SNP genotyping for non-MT27 isolates. A total of 104 non-MT27 isolates were classified into 4 SGs (SG1, SG3, SG7, and SG10) with a Simpson’s DI of 0.21 (95% CI, 0.11–0.31) (Supplementary Table S4). Ninety-two isolates (89%) belonged to SG1 and the remainder (11%) to SG3, SG7, and SG10. The isolates belonging to SG3, SG7, and SG10 were recent isolates collected in the 2010s. Overall, the genotypic diversity was much lower than that of MT27 isolates.
SNP genotyping for Taiwanese isolates. We genotyped B. pertussis isolates collected in Taiwan during 2010–2019. Of 48 isolates, 30 (62.5%) were MT27 and 18 (37.5%) were non-MT27 (Supplementary Table S5). The MT27 isolates were subdivided into 5 SGs (SG1, SG3, SG5, SG7, and SG11) with a Simpson’s DI of 0.69 (95% CI, 0.56–0.82).

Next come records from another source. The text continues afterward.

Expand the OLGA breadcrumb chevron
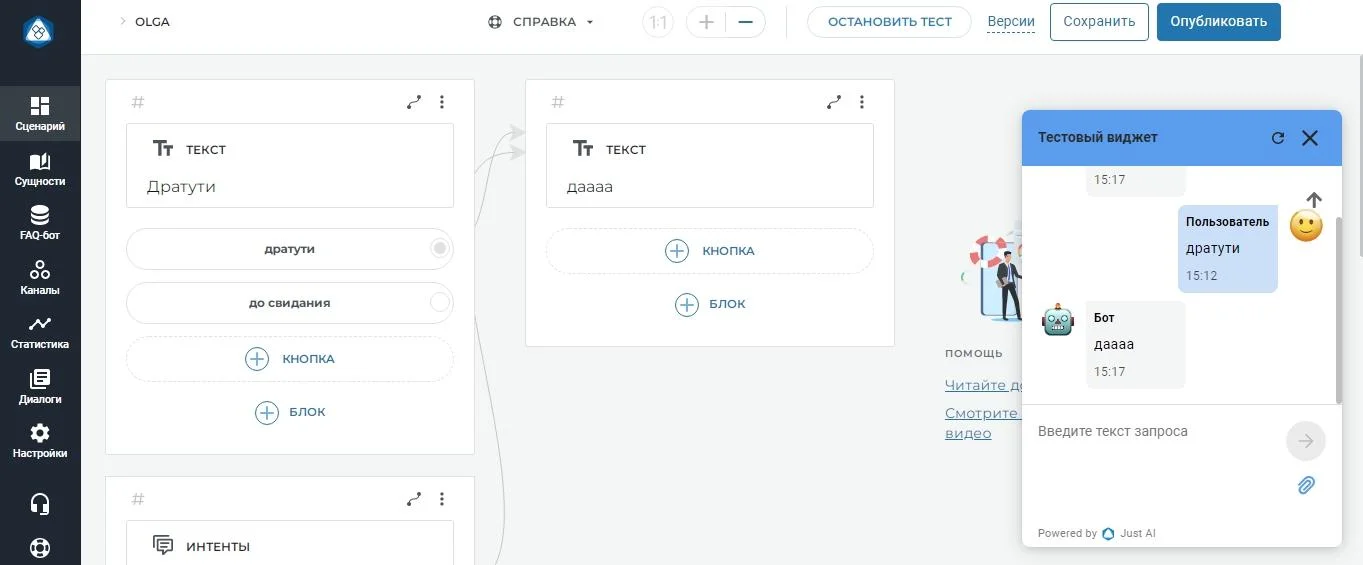This screenshot has width=1363, height=565. [x=122, y=22]
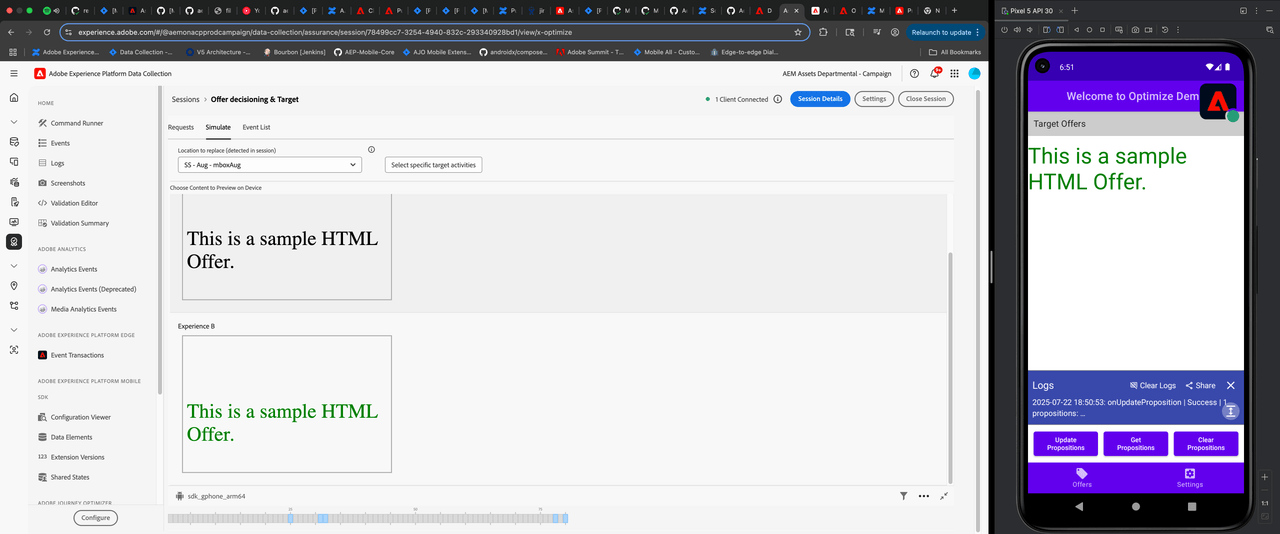1280x534 pixels.
Task: Click the Session Details button
Action: click(820, 99)
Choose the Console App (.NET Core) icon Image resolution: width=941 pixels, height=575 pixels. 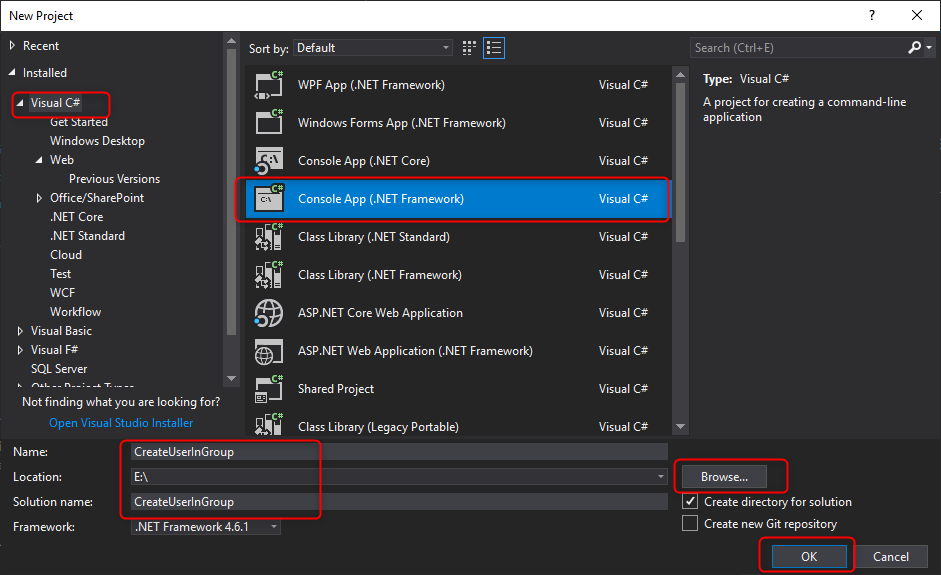pyautogui.click(x=268, y=160)
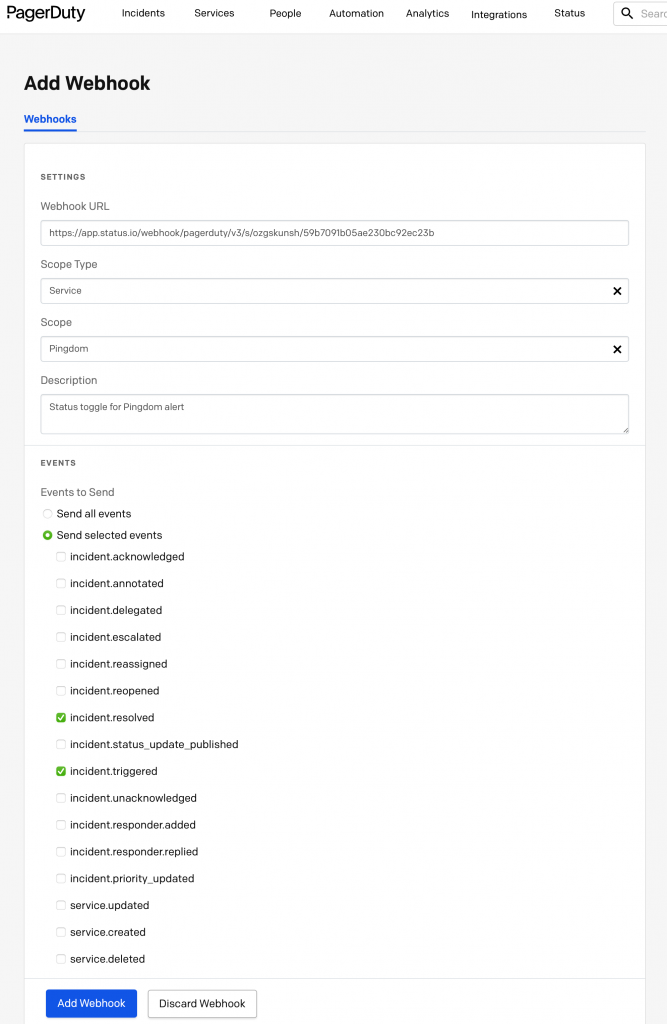The image size is (667, 1024).
Task: Click the Add Webhook button
Action: [91, 1003]
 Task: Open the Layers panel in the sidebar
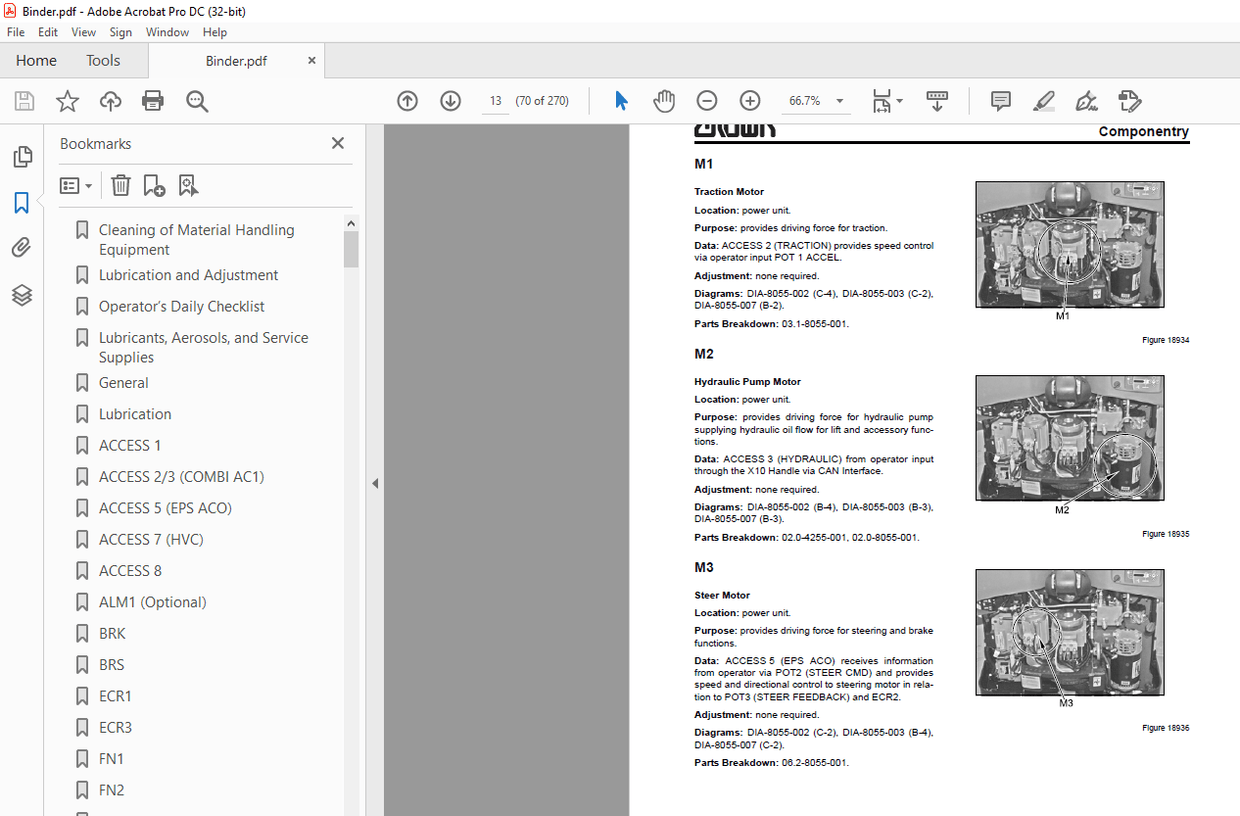pyautogui.click(x=22, y=295)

Fifteen MT27 isolates belonged to SG1 and the remainder to SG3 (n = 4), SG5 (n = 1), SG7 (n = 3), and SG11 (n = 7). Similarly, the non-MT27 isolates were classified into 4 SGs (SG1, SG3, SG7, and SG11) with a Simpson’s DI of 0.73 (95% CI, 0.61–0.85). The SG11 was not found in the Japanese isolates tested including non-MT27 isolates, and its 20-position SNP profile was CGAAATTGTCCGGCCTGTTG.
SNP genotypes of US isolates. We determined 20-position SNP profiles of MT27 isolates collected in the US during 2000–2013, based on their complete genome sequences available in the GenBank database 16. One hundred twenty-two MT27 isolates were classified into the 6 SGs, i.e., SG1 (n = 89), SG3 (n = 5), SG4 (n = 6), SG7 (n = 20), SG11 (n = 1), and SG12 (n = 1). The minor SG12 was novel and its 20-position SNP profiles was CGAAATCGCCCAGCATGTTG. Simpson’s DI for the SGs was zero in 2000–2004, zero in 2005–2009, and 0.64 in 2010–2013 (Supplementary Fig. S1). The genotypic diversity of the US isolates markedly increased in the 2010s, similar to that of Japanese MT27 isolates.